Parts of the exercise —
**1)** Reproduce the part of the Robert E. Lee post that opens with the words containing "Lee had married" and closes with "a hotel room.", substituting "rented house" for "hotel room".
**2)** Decide whether each statement agrees with the Robert E. Lee post, answering yes or no and quoting the deciding words: (a) Montgomery Meigs was a West Point classmate of Lee. (b) Lee accepted Lincoln's offer to command all Union forces. (c) Meigs buried his own son in Mrs. Lee's rose garden.

Excerpt provided —
++++++++++++++++++++

Monday, May 25, 2009

ROBERT E. LEE and our MOST HALLOWED GROUND




Robert E Lee was the genius Conferederate General who had kept 4 vastly superior Union Armies at bay and on the run during the 4 years of the Civil War. He had outwitted, ought-fought and embarrassed 7 diffent Union Generals.
Before the War he had been the countries best soldier, a West Point Graduate, and had turned down Lincolns offer to be Commander of all Union Forces, saying he could not draw his sword against his state, which happened to be Virginia.
Lee had married Mary Custis, Grandaughter of George Washington and they lived together in the Custis family mansion at Arlington Virginia.
The mansion was taken by Union Forces at the start of the War, with Mrs. Lee being moved to a hotel room.

In 1864, with 2000 dead and dying Union soldiers being sent to hospitals and graveyards every week, the Union had run out of cemetaries in which to put the bodies. The Quartermaster General, Montgomery Meigs, a Southerner and West Point Classmate of Lee's did not hesitate. Though he was a Southerner, he was a Unionist and considered Lee to be a Traitor. He picked the Custis Mansion and grounds at Arlinton, and began burying the dead on the grounds so that it might never be inhabited again.
He buried his own son right next to the house- in Mrs. Lees Rose Garden.

That Cemetary became Arlington National Cemetary, our countries most Hallowed Ground.


Please do honor our country and those fallen, today, Memorial Day

3 comments:

Barbara said...

I always feel so sad when I drive by Arlington Cemetery and see all those stones, all in straight rows, almost as far as the eye can see.

e said...

My parents are buried at Arlington. I find it a very peaceful place. Thanks for this post.

bulletholes said...

Barbara- Someday I will come to this area, DC and Maryland and Virginia and they will have to have a cart to carry me around in i'll be such a sop.

E!- I have been meaning to do this post for two years now and finally got around to it. How is it that your parents came to be buried at Arlington? I'd love to know the story if there is one, if you can tell it.

++++++++++++++++++++

Supplied information —
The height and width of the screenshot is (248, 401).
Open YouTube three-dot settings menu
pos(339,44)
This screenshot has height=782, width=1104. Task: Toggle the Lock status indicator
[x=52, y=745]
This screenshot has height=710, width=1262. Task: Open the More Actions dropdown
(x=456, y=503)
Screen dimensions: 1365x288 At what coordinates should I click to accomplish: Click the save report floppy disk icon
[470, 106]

++++++++++++++++++++

Responses —
**1)**
Lee had married Mary Custis, Grandaughter of George Washington and they lived together in the Custis family mansion at Arlington Virginia.
The mansion was taken by Union Forces at the start of the War, with Mrs. Lee being moved to a rented house.

**2)**
(a) Yes: "Montgomery Meigs, a Southerner and West Point Classmate of Lee's"
(b) No: "had turned down Lincolns offer to be Commander of all Union Forces"
(c) Yes: "He buried his own son right next to the house- in Mrs. Lees Rose Garden."